When I had expressed my thanks to the noble and intelligent priest, his wife, Nelisa, who entered a few moments before, said to him playfully:

"What a beautiful mystery you have destroyed with your science and learning, my lord! I have from a child delighted in the mysterious story of the phœnix."

"We have mysteries enough left in our mythology and astrology, my dear wife," he answered. "There is scarcely a deity of the land who is not in his origin a greater mystery than the phœnix. Around them all are clouds and mists, often impenetrable by the limited reason of man; and in many lands, as it was anciently in Egypt, the word for religion is 'mystery.'"

The hierarch was now summoned by the sound of a sistrum to enter the temple, with which his palace communicated—it being the hour of evening prayer and oblation. The young ladies prepared to ride in a beautiful chariot brought to the palace by their brother, a fine specimen of the young Egyptian noble; while the lady of the house left me, to return and oversee her numerous servants in their occupation of making confections and pastry, and preparing fruits for a festivity that is to take place in the evening, I believe, in my honor; for, were I a son, I could not be more cordially regarded than beneath the hospitable roof of the hierarch of Memphis.
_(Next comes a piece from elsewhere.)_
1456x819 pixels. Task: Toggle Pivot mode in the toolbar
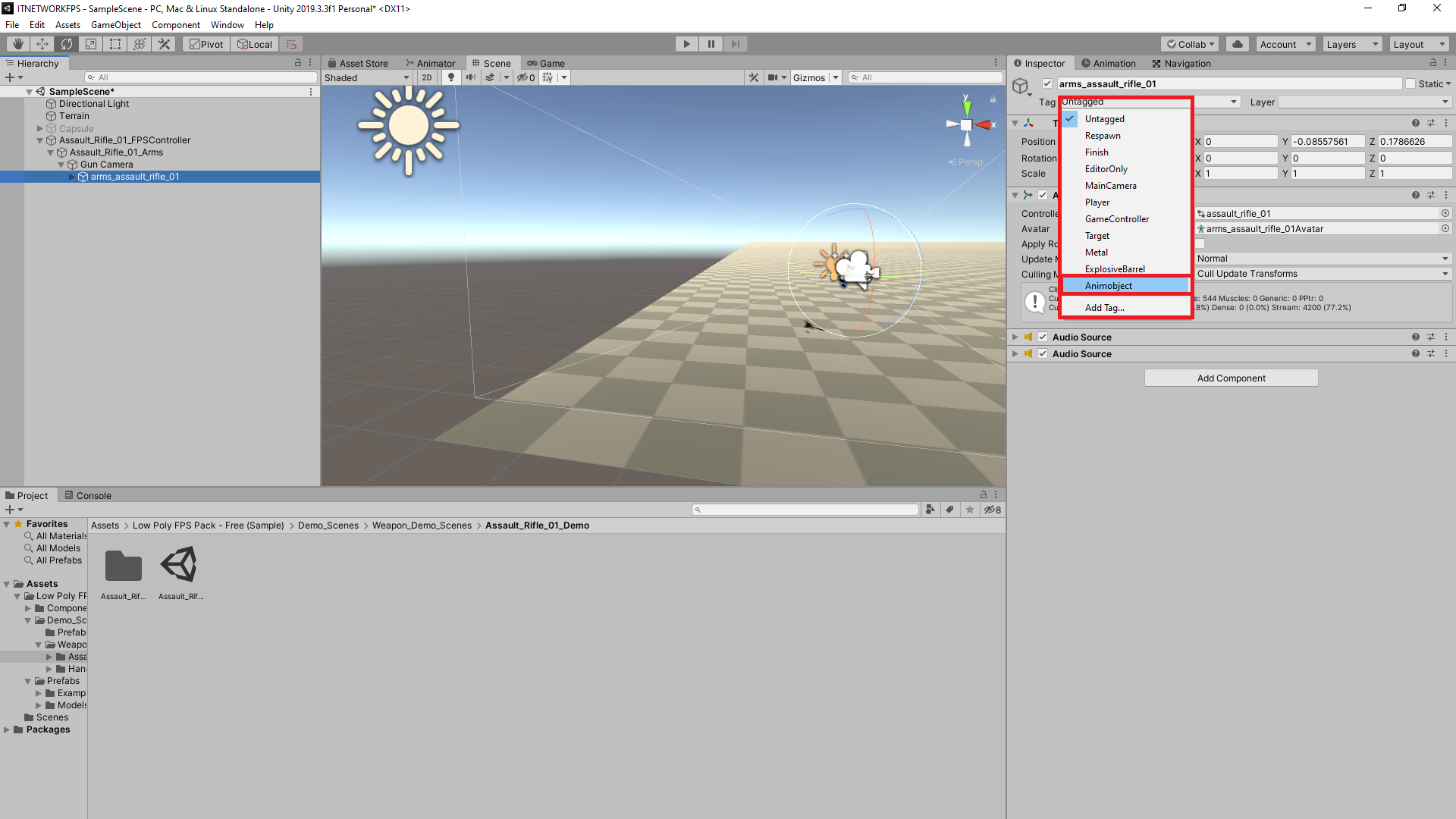[206, 43]
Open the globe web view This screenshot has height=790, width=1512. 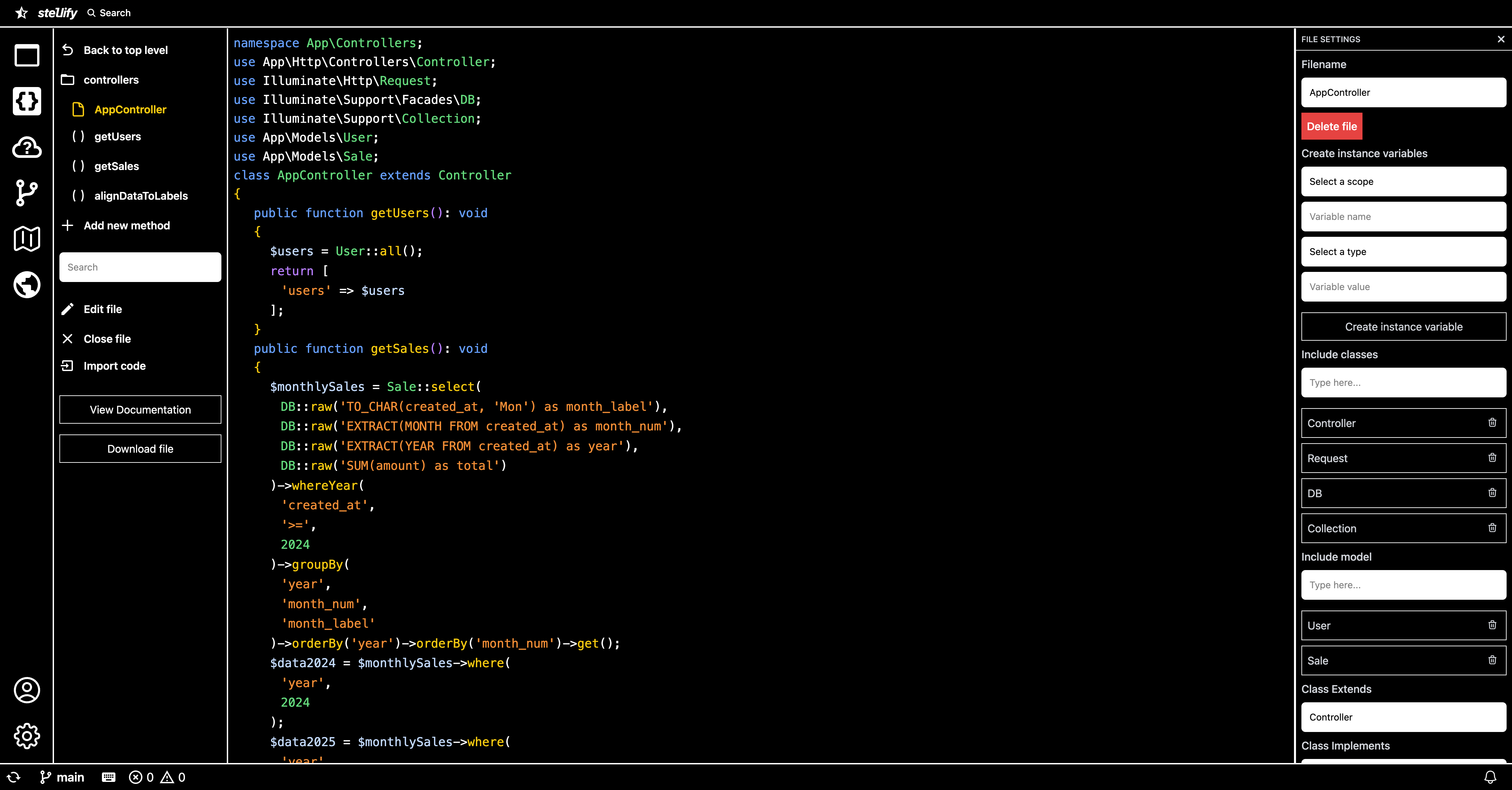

As I was proceeding along the corridor which leads past the "Hall of Books," I saw through the open door the stately and handsome Hebrew woman Miriam. She was engaged in coloring, with cakes of the richest tints before her, a heading to a scroll of papyrus. Her noble profile was turned to my view. I started with surprise and a half exclamation, for I beheld in its grand and faultless outline the features of Remeses! How wonderful it is that he so strikingly resembles two, nay three, of this foreign race!—not only this woman, though much older than Remeses, and the venerable under-gardener Amram, but also a third Hebrew whom I have met under singular circumstances. I will defer, however, my dear mother, to another letter the account of it, as well as of my interview with Miriam; for, hearing my exclamation, she looked up and smiled so courteously that I asked permission to enter and examine the work she was so skilfully executing with her pencil.

The hierarch, the lady Nelisa, and their daughters Luxora and Osiria, desire to unite with me in my regards to you.